Program Information
Performance of MR-Based 3D FXG Dosimetry for Preclinical Irradiation
M Welch1*, D Jaffray1234 , (1) Department of Medical Biophysics, University of Toronto, Toronto, ON,(2) Radiation Medicine Program, Princess Margaret Cancer Centre, Toronto, ON, (3) Department of Radiation Oncology, University of Toronto, Toronto, ON, (4) TECHNA Institute for the Advancement of Technology for Health, Toronto, ON
Presentations
SU-E-T-606 (Sunday, July 12, 2015) 3:00 PM - 6:00 PM Room: Exhibit Hall
Purpose:
Technological advances have revolutionized preclinical radiation research to enable precise radiation delivery in preclinical models. Kilovoltage x-rays and complex geometries in preclinical radiation studies challenge conventional dosimetry methods.

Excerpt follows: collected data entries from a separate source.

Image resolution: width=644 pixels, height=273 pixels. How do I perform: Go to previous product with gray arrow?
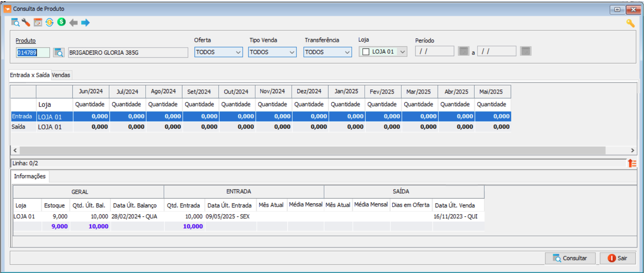click(x=73, y=23)
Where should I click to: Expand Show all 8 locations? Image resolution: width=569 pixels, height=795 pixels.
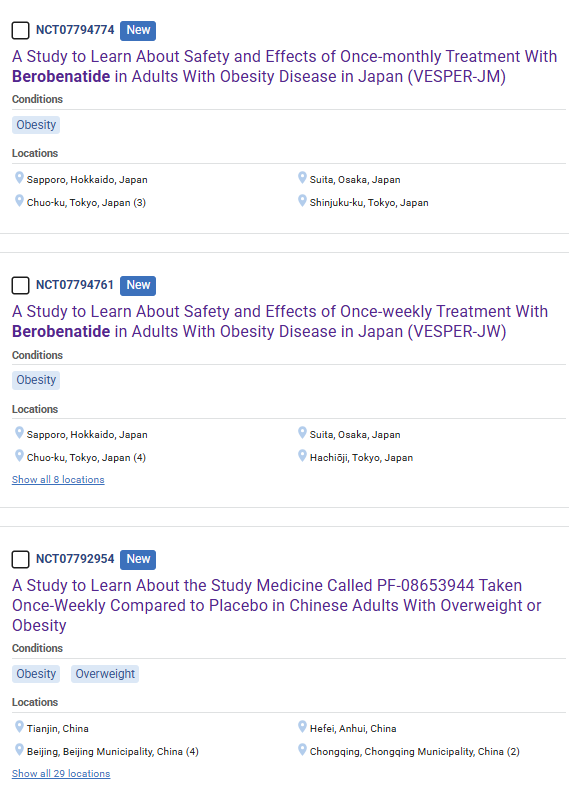(58, 480)
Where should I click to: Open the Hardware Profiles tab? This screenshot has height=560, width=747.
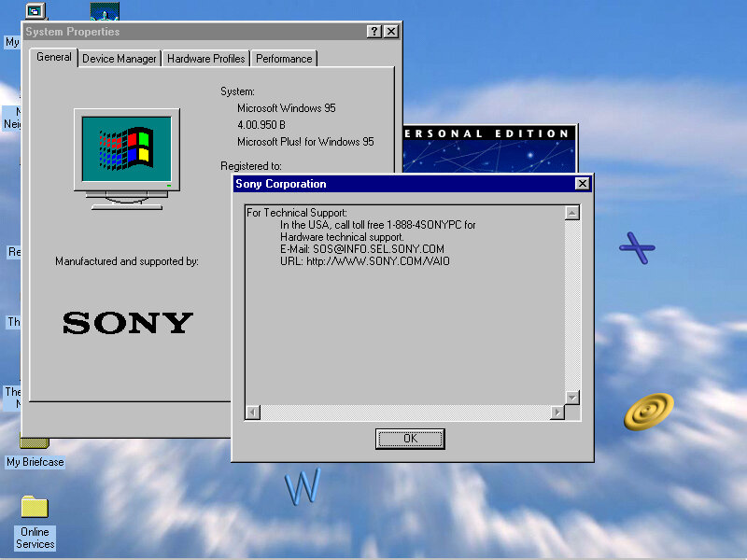click(x=205, y=59)
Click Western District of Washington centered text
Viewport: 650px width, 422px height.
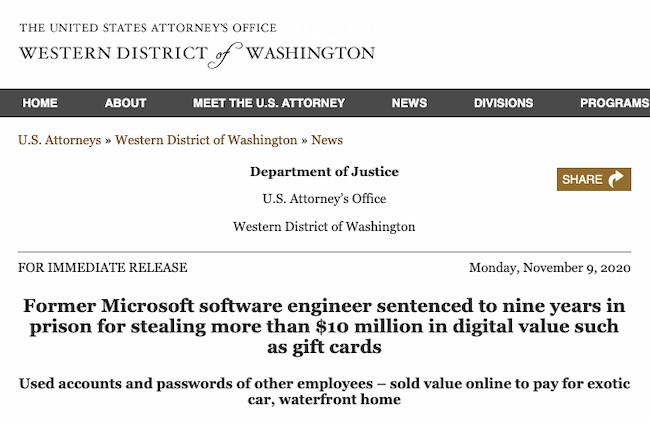click(324, 226)
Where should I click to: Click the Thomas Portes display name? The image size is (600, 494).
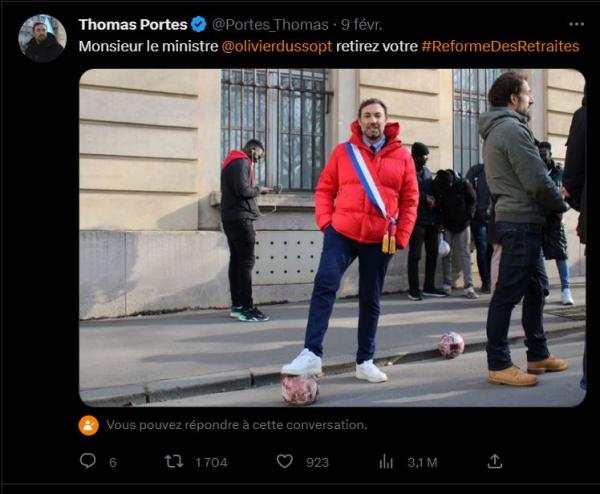(133, 24)
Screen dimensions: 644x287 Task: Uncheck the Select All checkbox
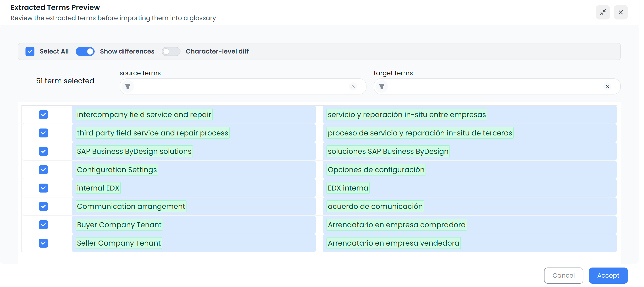(30, 51)
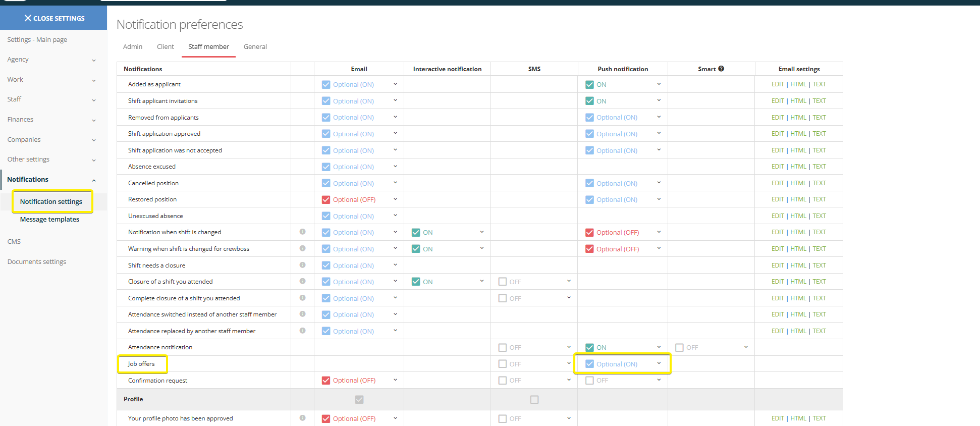Toggle Restored position email checkbox
The image size is (980, 426).
pyautogui.click(x=326, y=200)
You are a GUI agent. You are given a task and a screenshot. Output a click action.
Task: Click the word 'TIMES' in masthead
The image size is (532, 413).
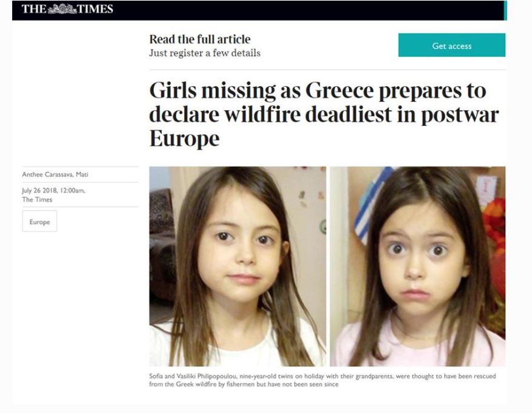95,9
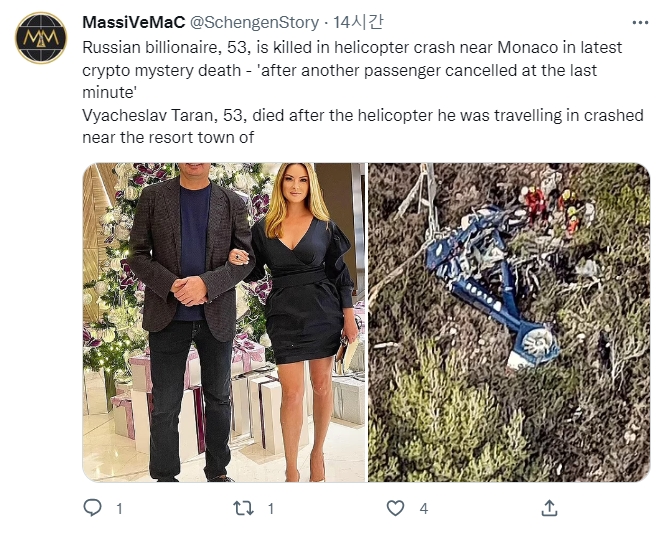Select the 'Russian billionaire, 53' headline text
Screen dimensions: 668x540
[165, 47]
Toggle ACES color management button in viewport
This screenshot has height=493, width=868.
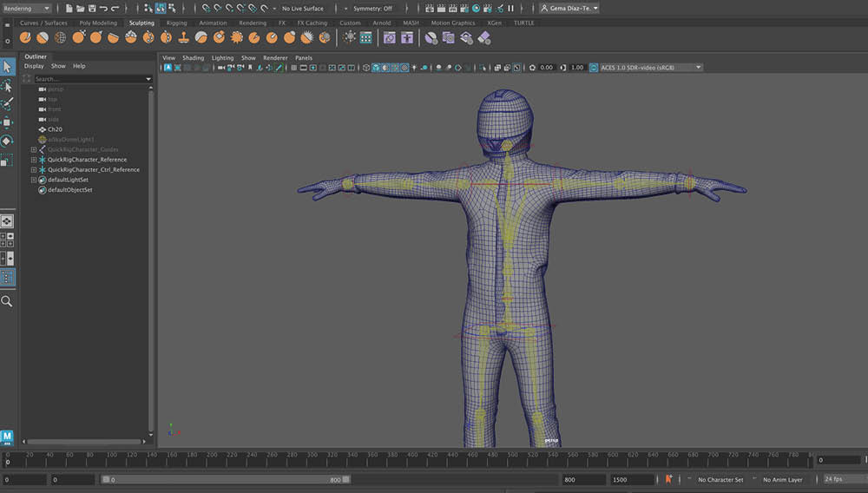(x=595, y=67)
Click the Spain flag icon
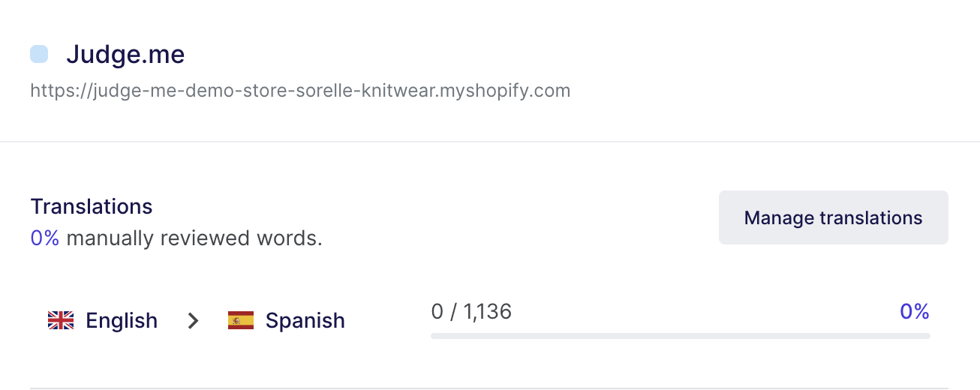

Previously developed gel-based dosimetry provides a viable means of accommodating complex geometries and accurately reporting dose at kV energies. This paper will describe the development and evaluation of gel-based ferrous xylenol-orange (FXG) dosimetry using a 7T preclinical imaging system.
Methods:
To confirm water equivalence, Zeff values were calculated for the FXG material, water and ICRU defined soft tissue. Proton T1 relaxivity response in FXG was measured using a preclinical 7T MR and a small animal irradiator for a dose range of 1-22 Gy. FXG was contained in 50 ml centrifuge tubes and irradiated with a 225 kVp x-ray beam at a nominal dose rate of 2.3 Gy/min. Pre and post irradiation maps of the T1 relaxivity were collected using variable TR spin-echo imaging (TE 6.65 ms; TR 500, 750, 1000, 1500, 2000, 3000 and 5000 ms) with 2 mm thick slices, 0.325 mm/pixel, 3 averages and an acquisition time of 26 minutes. A linear fit to the change in relaxation rate (1/T1) for the delivered doses reported the gel sensitivity in units of ms⁻¹Gy⁻¹. Irradiation and imaging studies were repeated using three batches of gel over 72 hrs.
Results:
FXG has a Zeff of 3.8 for the 225 kVp spectrum used; differing from water and ICRU defined soft tissue by 0.5% and 2.5%, respectively. The average sensitivity for the FXG dosimeter was 31.5 ± 0.7 ms⁻¹Gy⁻¹ (R² = 0.9957) with a y-intercept of -29.4 ± 9.0 ms⁻¹.
Conclusion:
Preliminary results for the FXG dosimeter properties, sensitivity, and dose linearity at preclinical energies is promising. Future work will explore anatomically relevant tissue inclusions to test MR performance.
Funding Support, Disclosures, and Conflict of Interest: Student funding provided by The Terry Fox Foundation Strategic Initiative for Excellence in Radiation Research for the 21st Century at CIHR and the Gifford Ontario Student Opportunity Trust Fund.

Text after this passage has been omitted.